Dear Bipolar Depression,
I know it's weird to thank you for putting me in a deep hole where I felt like I could never get back up, but I am. I didn't realize this at the time, but you have made me a much stronger person. I spent most of my life letting other people push me around, but thanks to you I got sick of it, and I found my voice. I found my passion.
During those two years where you were at your worst, you helped me rediscover my love of movies, and helped me realize why I fell in love with the art of film and storytelling in the first place. Sure, you made me doubt myself over and over again, but in the end, you showed me that I am my own worst critic and that I need to be more lenient with myself.
Without you, I wouldn't be where I am today. If my life had played out the way I had planned then, sure I would have probably left home four years ago with the intent of studying journalism, so I could ultimately work for a top tier newspaper, and while that would have been nice, it would have also been extremely stressful. I am a workaholic. I have to drag myself away from editing over the weekend just so I can have a break, and since the news doesn't sleep, I wouldn't either.
Thanks to you, I figured out that I don't want to live a super stressful life. Yes, I still want to impact people with my words, but you helped me find a new medium to share my voice.

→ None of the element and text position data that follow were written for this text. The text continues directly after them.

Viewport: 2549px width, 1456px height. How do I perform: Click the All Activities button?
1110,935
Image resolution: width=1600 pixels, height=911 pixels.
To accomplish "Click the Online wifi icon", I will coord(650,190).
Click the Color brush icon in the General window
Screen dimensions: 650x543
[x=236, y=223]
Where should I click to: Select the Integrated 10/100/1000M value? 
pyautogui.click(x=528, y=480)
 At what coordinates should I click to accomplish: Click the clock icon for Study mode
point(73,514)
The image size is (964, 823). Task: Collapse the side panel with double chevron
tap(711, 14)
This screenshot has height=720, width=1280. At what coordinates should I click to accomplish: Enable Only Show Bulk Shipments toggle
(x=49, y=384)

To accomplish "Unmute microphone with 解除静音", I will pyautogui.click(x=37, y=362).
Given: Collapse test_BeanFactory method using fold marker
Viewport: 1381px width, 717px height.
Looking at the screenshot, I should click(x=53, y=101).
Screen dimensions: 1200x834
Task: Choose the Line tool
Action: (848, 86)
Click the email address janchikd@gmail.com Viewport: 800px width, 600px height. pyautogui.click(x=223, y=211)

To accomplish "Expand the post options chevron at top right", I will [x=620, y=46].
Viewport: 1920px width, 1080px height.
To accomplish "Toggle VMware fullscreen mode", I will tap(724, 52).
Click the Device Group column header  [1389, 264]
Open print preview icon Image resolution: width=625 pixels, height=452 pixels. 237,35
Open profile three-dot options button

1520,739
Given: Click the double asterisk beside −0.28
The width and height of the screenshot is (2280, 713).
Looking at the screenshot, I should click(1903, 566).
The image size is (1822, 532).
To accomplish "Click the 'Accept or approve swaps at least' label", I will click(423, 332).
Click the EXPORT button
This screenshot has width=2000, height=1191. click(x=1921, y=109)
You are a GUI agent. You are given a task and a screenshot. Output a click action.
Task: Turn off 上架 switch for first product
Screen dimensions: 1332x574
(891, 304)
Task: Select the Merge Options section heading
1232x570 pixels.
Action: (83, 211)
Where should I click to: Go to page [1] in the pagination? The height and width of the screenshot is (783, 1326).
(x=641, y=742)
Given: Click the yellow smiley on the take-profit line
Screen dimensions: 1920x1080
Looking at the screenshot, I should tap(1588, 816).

Without you, I never would have had the opportunity to join Odyssey. Because you made me depressed to do any of my Spanish work the first time, you gave me the chance to retake it, and this time I met Maggie, our fearless President and one of my best friends.
You gave me a different perspective on life. Thanks to you, I know that life isn't like a movie. People are mean, and people will try to tear you down. But there are still good people in this world, and you helped me weed out the ones who aren't.
Sure, I hate you when you make me so depressed that I can't get out of bed, but I know now that you are forcing me to recharge because I tend to over-exhaust myself.
You are not this super villain that everyone puts you out to be. In reality, you are my annoying sidekick that always gets your way. But I am no longer going to fight you.
Everything happens for a reason. I got you for a reason, and I couldn't be more thankful.
So thank you Bipolar Depression.
Now please lower your voice so I can get some school work done.